À COMPLÉTER:
1) Répondez aux questions suivantes à partir du texte sur les soft skills.
(a) Combien de soft skills le livre « Le défi des soft skills » propose-t-il de travailler ?
(b) Quel type de compétences le texte juge-t-il plus facile à évaluer qu'une compétence cognitive ?
(c) Pour quels métiers la compétence relationnelle est-elle considérée comme importante ?
2) Transcrivez fidèlement la partie du texte sur les soft skills qui s'ouvre sur les mots contenant « On peut noter » et se ferme sur « des outils existent. ».

TEXTE À LIRE:
#####

On pourrait ajouter le livre « Le défi des soft skills, comment les développer au 21ième siècle ? » (2022, Jérémy Lamri, Michel Barabel, Todd Lubart et Olivier Meier, Dunod) qui propose 10 soft skills à travailler : la communication la collaboration, l’influence, la gestion d’équipe, la transmission, l’anticipation, la pensée logique, l’approche systémique, le processus créatif, et, le développement de soi. D’autres proposent d’autres listes, cela tourne toujours autour du relationnel et de la cognition. Tout est bon, mais le diable se cache parfois dans les détails. Prenons un exemple : « le développement de soi » qui est défini par la capacité de chacun à s’auto-évaluer, introspection, et la capacité à identifier les moyens de les mettre en œuvre. Lorsque l’on sort des définitions génériques, il devient délicat de trouver des indicateurs opératoires. Le développement de soi comme capacité à s’auto-évaluer et identifier les moyens à mettre en œuvre fait pâle figure face à toutes les composantes de soi et de la partie de soi qu’il faudrait développer. Comment choisir parmi toutes les définitions ?

On peut noter deux points. Le premier est que les soft skils abordent le domaine de la personne et non plus de l’individu. Certains y voient une porosité forte entre la vie privée et la vie professionnelle. A trop socialiser, on réduit la place de l’intime et de la poésie de chacun. La question est philosophique, mais loin d’être neutre, particulièrement dans le taux d’acceptabilité social. Le second point est le fait que choisir des compétences comportementales est plus facile à évaluer d’une compétence cognitive. La perfection du geste se voit et se calcul, la perfection de la cognition est plus difficilement à observer, même si des outils existent.

2, La mesurabilité comme clé

Le problème est à la fois la taxonomie et la mesure de cette taxonomie. Prenons un exemple, tout le monde semble d’accord pour dire que la compétence relationnelle est importante pour les métiers de contact, comme les managers. Qu’appelle-t-on une relation ? Beaucoup la résume à la communication, qui est généralement assez bien calibrée autour grâce à des notions de leadership et de manager coach. Mais d’autres définitions existent, comme par exemple, la sémiologie parle de la contagion émotionnelle avec les neurones miroir. Quelle définition faut-il retenir ? Lorsque l’on sait que les micro-signaux sont à l’origine de la confiance, de l’autorité, de l’authenticité, et que cela est scientifiquement démontré, faut-il intégrer la sémiologie dans toutes les formations de managers ? Il existe encore bien d’autres définitions possibles, comment choisir ? C’est le travail de taxonomie sociale, ce que la société dit être le vrai, le bien.

#####

DONNÉES ENREGISTRÉES:
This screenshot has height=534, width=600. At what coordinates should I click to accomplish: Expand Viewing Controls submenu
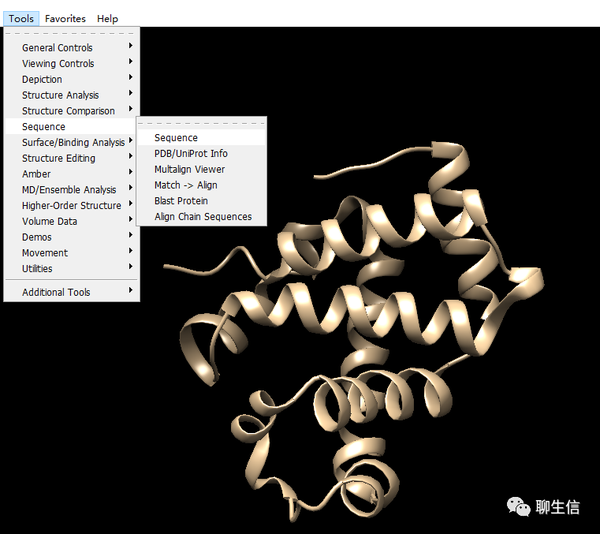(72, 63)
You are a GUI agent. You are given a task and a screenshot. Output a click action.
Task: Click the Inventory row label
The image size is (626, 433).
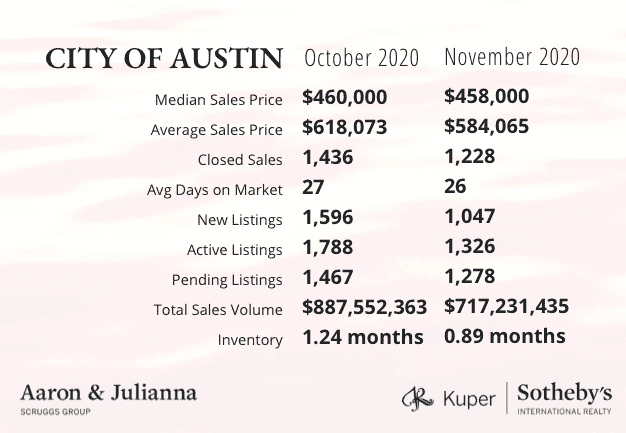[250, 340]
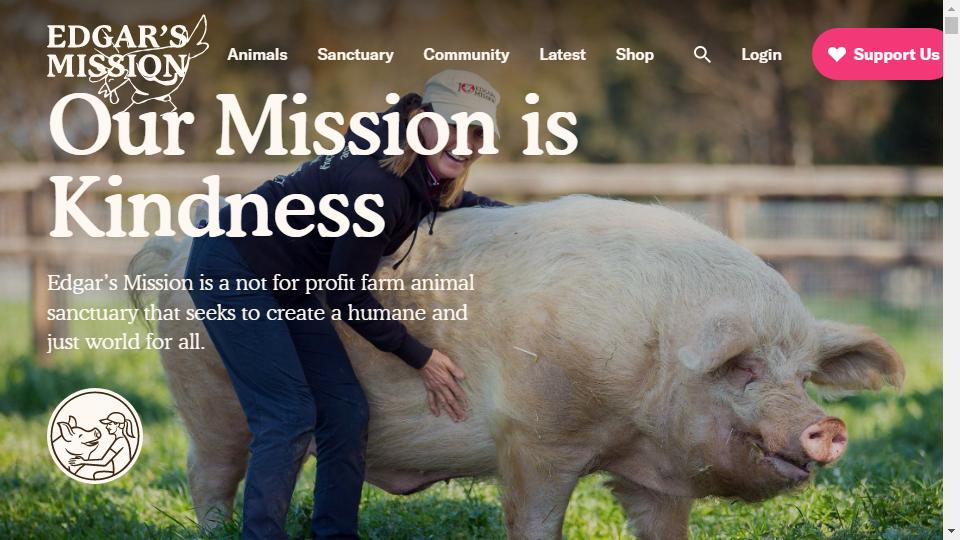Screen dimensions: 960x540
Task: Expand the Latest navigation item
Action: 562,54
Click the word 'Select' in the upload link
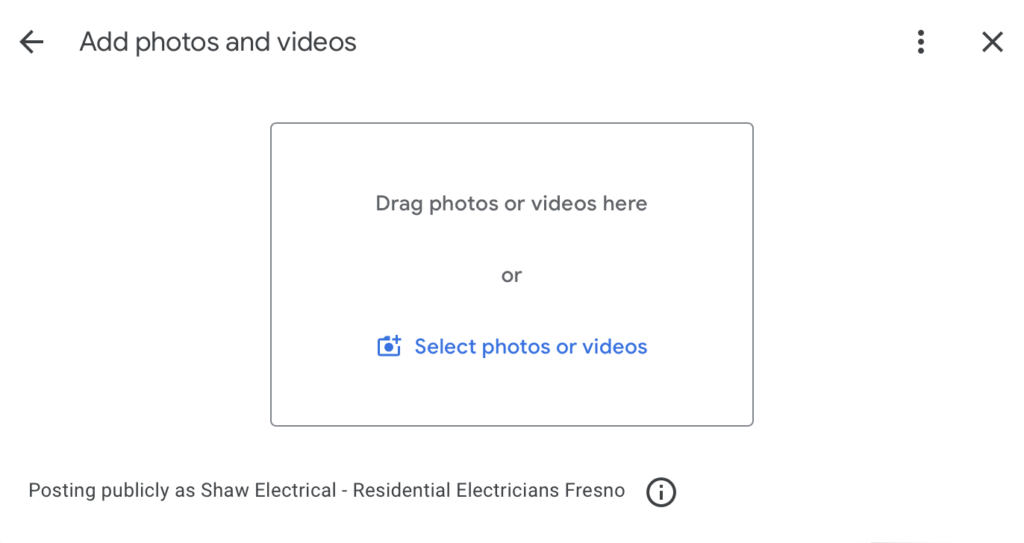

#####

RÉPONSES FOURNIES:
1)
(a) 10 soft skills.
(b) Les compétences comportementales.
(c) Les métiers de contact, comme les managers.

2)
On peut noter deux points. Le premier est que les soft skils abordent le domaine de la personne et non plus de l’individu. Certains y voient une porosité forte entre la vie privée et la vie professionnelle. A trop socialiser, on réduit la place de l’intime et de la poésie de chacun. La question est philosophique, mais loin d’être neutre, particulièrement dans le taux d’acceptabilité social. Le second point est le fait que choisir des compétences comportementales est plus facile à évaluer d’une compétence cognitive. La perfection du geste se voit et se calcul, la perfection de la cognition est plus difficilement à observer, même si des outils existent.